Witke is just one of an increasing number of senior citizens who refuse to let age stand in the way of athletics and physical fitness.
While these senior athletes are taking gyms and sports arenas across America by storm with the mentality and ambition of athletes half their age, their aging shoulders, knees and muscles may be paying the ultimate price.
That's why it is so important for senior athletes to find the appropriate level of activity to prevent injury, especially if they have arthritis or are genetically predisposed to wear and tear injuries involving their joints, says James Carpenter, M.D., chair of the Department of Orthopaedic Surgery at the University of Michigan Health System.
"Older athletes always need to keep their aging joints in mind when they take on new activities or increase their activity level to avoid injury," he advises. "It's much better to remain active at a healthy level than to work too hard and become injured or to give up activities altogether."
Carpenter and his colleagues tend to see the first signs of wear and tear injury in active adults between the ages of 50 and 60. Most often, these injuries involve the knee, a major weight-bearing joint that tends to take the brunt of physical activity over the years, and the shoulder.
With the knee, the most common wear and tear injury is to the meniscus cartilage, a small structure between the two bones of the knee.

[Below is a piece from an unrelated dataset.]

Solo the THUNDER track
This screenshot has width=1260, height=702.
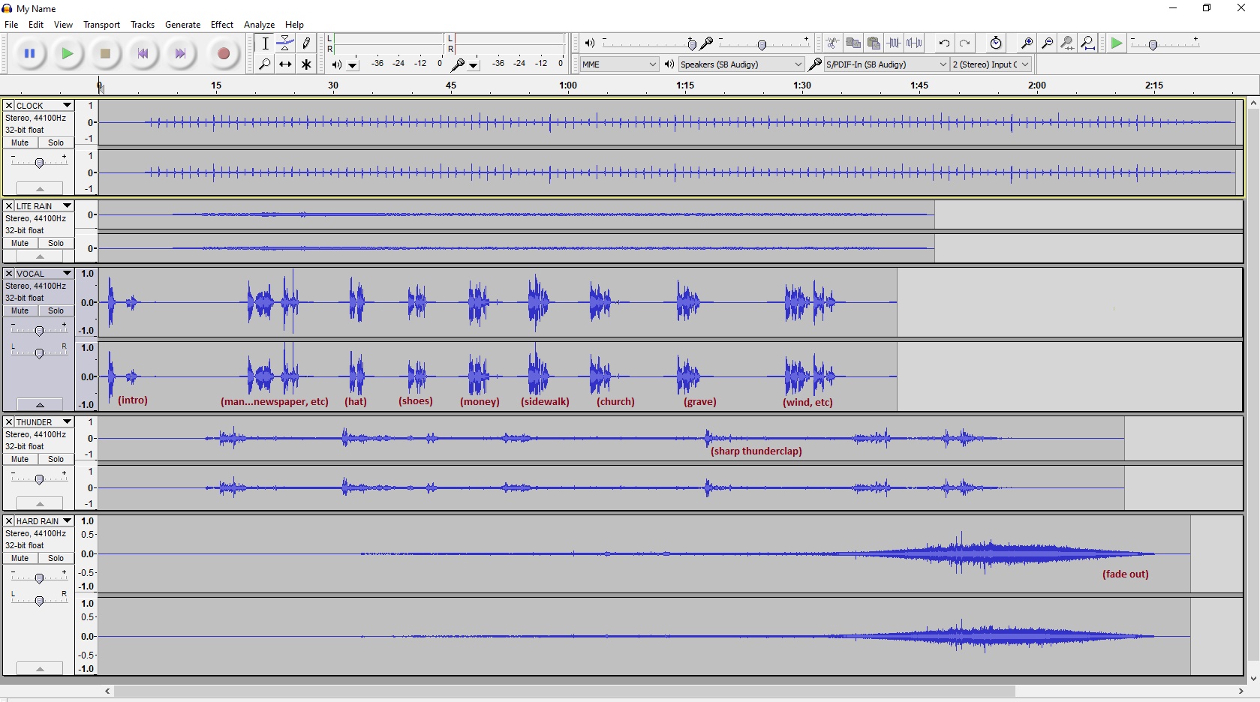(56, 459)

And by age 60, Carpenter says, about 60 percent of the population will have experienced a tear or injury to the meniscus cartilage. Fortunately, though, most injuries to this structure are not painful or symptomatic.
Shoulders also are at risk for wear and tear injury, particularly the rotator cuff, a series of tendons around the shoulder that can wear thin and even tear with sudden movements or falls. For nearly half of seniors with torn rotator cuffs, the injury can be painful or symptomatic, something Witke knows about all-too-well.
"I had a lot of pain in my arm, especially at night," he recalls of his torn rotator cuff. "It was difficult to sleep and I had range of motion problems. I couldn't even get my wallet out of my back pants pocket."
Surprisingly, though, in many cases like Witke's, sports are not to blame for a rotator cuff injury. Typically, Carpenter says, such injuries are simply the result of a senior's daily activity, putting on shoes or just extending the arm too far when reaching for objects.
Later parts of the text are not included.